▶ _What you need to do_
Output exactly the lines from the one containing "Formatting eraser icon" to the last line of the material, inclusive, and nothing more.

▶ _Raw data_
╭──
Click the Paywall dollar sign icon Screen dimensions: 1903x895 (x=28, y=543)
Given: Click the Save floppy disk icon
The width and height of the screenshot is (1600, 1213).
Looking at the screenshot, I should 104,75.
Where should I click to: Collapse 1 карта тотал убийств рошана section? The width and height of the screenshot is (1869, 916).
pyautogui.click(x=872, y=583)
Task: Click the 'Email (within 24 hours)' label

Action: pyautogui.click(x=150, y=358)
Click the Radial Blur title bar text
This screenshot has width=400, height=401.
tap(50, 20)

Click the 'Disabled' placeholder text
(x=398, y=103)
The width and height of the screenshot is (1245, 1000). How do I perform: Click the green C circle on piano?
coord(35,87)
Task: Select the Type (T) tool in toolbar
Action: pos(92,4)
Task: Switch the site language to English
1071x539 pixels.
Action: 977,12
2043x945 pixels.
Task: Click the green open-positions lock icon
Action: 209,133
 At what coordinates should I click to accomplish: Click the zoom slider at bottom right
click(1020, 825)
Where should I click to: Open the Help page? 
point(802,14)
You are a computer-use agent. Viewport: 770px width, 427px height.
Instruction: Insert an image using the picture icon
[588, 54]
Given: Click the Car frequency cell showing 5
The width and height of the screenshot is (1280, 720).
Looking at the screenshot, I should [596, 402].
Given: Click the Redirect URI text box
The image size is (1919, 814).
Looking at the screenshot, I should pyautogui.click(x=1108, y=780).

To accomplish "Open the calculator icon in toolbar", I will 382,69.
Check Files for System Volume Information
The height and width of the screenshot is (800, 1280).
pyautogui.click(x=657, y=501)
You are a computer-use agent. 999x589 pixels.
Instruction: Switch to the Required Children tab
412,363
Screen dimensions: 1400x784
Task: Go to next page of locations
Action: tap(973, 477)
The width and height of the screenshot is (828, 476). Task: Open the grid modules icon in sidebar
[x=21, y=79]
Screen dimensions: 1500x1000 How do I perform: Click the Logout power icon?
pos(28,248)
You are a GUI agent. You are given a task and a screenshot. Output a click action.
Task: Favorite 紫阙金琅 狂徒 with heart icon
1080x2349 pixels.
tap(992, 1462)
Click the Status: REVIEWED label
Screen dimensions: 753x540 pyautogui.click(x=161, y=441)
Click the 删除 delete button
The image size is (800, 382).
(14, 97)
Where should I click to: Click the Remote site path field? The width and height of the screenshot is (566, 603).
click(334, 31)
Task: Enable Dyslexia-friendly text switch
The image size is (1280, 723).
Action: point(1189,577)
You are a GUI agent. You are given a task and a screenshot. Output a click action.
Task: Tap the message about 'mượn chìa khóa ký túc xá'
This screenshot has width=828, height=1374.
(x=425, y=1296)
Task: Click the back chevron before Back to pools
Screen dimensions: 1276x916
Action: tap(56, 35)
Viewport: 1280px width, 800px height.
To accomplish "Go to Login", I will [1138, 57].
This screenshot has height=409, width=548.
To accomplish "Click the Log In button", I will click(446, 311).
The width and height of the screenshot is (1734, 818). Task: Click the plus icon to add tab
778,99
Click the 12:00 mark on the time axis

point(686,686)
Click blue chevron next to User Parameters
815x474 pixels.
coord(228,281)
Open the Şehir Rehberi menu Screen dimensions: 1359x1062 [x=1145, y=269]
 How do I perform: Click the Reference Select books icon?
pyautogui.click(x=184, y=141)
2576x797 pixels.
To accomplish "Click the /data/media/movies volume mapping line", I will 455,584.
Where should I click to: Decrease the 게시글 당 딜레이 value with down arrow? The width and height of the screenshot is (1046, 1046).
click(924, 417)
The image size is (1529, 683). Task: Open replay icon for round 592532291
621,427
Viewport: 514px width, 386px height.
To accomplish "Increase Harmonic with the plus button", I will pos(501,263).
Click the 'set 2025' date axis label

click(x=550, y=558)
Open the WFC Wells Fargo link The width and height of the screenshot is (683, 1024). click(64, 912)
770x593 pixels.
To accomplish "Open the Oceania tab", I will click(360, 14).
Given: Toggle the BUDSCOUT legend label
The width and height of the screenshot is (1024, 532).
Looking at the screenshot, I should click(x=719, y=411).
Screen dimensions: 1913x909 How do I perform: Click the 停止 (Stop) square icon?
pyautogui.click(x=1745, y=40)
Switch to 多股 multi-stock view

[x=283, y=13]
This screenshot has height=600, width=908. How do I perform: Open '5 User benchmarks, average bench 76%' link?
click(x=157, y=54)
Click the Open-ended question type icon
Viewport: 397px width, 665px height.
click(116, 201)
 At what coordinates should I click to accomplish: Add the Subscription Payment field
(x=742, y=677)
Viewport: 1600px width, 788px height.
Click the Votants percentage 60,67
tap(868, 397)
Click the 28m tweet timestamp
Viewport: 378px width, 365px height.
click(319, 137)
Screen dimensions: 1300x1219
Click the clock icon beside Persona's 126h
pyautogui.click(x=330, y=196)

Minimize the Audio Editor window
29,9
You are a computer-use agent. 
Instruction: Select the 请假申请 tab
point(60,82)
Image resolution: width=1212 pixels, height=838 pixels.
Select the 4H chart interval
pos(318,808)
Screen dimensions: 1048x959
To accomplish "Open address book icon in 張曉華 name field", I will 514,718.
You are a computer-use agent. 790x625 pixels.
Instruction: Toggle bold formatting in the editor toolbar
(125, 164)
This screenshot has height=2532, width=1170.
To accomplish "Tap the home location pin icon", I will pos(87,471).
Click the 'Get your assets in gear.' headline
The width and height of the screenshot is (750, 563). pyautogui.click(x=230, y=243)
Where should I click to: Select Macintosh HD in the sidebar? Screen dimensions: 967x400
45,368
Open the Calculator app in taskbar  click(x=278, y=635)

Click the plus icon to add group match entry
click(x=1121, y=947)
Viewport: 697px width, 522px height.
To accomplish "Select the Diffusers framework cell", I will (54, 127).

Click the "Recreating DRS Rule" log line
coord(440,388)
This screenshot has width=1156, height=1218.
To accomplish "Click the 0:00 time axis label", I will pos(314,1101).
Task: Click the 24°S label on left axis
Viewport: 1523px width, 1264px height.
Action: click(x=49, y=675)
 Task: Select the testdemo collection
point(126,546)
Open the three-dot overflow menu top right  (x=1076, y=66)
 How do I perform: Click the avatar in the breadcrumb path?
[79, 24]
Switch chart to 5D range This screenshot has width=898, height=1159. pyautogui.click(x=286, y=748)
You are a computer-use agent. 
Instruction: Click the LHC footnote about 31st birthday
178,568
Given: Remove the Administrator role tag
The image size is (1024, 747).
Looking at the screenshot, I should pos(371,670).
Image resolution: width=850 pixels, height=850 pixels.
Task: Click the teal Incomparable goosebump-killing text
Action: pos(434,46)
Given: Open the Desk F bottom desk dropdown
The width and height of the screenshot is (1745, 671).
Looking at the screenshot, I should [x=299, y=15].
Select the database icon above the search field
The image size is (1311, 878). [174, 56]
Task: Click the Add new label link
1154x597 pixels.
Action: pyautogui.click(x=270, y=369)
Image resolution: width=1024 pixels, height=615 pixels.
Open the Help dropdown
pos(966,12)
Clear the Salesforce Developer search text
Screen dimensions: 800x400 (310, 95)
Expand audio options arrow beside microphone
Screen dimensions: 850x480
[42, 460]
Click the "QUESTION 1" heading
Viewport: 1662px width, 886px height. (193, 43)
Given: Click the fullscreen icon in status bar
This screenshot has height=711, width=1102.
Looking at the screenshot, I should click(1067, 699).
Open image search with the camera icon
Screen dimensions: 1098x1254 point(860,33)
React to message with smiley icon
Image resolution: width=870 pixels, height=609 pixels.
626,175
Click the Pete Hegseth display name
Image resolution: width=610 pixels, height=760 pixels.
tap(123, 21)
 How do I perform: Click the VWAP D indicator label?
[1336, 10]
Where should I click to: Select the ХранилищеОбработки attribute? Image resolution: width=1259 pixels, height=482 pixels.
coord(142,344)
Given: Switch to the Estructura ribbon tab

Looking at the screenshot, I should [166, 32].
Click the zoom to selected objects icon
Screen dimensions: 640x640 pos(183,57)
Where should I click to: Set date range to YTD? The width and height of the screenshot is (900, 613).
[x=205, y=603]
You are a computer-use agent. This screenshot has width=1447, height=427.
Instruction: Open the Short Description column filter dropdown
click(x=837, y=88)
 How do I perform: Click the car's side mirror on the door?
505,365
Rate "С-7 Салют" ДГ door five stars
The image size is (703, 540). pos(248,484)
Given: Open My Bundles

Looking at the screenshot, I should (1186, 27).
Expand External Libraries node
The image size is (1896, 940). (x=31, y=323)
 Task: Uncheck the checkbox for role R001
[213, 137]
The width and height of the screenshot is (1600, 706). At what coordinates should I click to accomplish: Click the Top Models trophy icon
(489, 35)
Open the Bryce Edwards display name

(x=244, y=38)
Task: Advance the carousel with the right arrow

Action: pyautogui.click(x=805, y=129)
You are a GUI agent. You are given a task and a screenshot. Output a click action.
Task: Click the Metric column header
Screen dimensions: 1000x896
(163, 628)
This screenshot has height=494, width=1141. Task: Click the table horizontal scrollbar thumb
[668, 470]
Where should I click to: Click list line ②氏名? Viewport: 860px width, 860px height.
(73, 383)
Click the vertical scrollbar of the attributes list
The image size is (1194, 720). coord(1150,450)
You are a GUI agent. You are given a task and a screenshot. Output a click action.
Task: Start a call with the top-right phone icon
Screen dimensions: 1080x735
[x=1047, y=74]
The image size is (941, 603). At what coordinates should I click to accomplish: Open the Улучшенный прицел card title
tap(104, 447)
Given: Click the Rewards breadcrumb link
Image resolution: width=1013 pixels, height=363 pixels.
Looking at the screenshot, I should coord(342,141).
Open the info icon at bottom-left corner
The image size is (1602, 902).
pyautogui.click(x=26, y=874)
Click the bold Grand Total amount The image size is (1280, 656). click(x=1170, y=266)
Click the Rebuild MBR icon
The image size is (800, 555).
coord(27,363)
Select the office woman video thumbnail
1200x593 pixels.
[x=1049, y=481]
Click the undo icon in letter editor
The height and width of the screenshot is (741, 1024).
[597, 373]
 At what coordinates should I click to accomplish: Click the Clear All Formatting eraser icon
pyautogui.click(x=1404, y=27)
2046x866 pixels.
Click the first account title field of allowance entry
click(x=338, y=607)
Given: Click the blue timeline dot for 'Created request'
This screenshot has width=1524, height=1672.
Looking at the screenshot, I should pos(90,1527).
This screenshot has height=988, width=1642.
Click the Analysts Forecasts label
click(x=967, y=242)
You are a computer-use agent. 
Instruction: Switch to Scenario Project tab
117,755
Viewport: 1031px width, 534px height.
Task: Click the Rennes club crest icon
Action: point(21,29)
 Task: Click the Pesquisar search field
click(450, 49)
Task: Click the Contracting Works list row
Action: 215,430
╰──
▶ _Exercise solution_
 At what coordinates should I click to accomplish: Click the Clear All Formatting eraser icon
pyautogui.click(x=1404, y=27)
2046x866 pixels.
Click the first account title field of allowance entry
click(x=338, y=607)
Given: Click the blue timeline dot for 'Created request'
This screenshot has width=1524, height=1672.
Looking at the screenshot, I should pos(90,1527).
This screenshot has height=988, width=1642.
Click the Analysts Forecasts label
click(x=967, y=242)
You are a computer-use agent. 
Instruction: Switch to Scenario Project tab
117,755
Viewport: 1031px width, 534px height.
Task: Click the Rennes club crest icon
Action: point(21,29)
 Task: Click the Pesquisar search field
click(450, 49)
Task: Click the Contracting Works list row
Action: 215,430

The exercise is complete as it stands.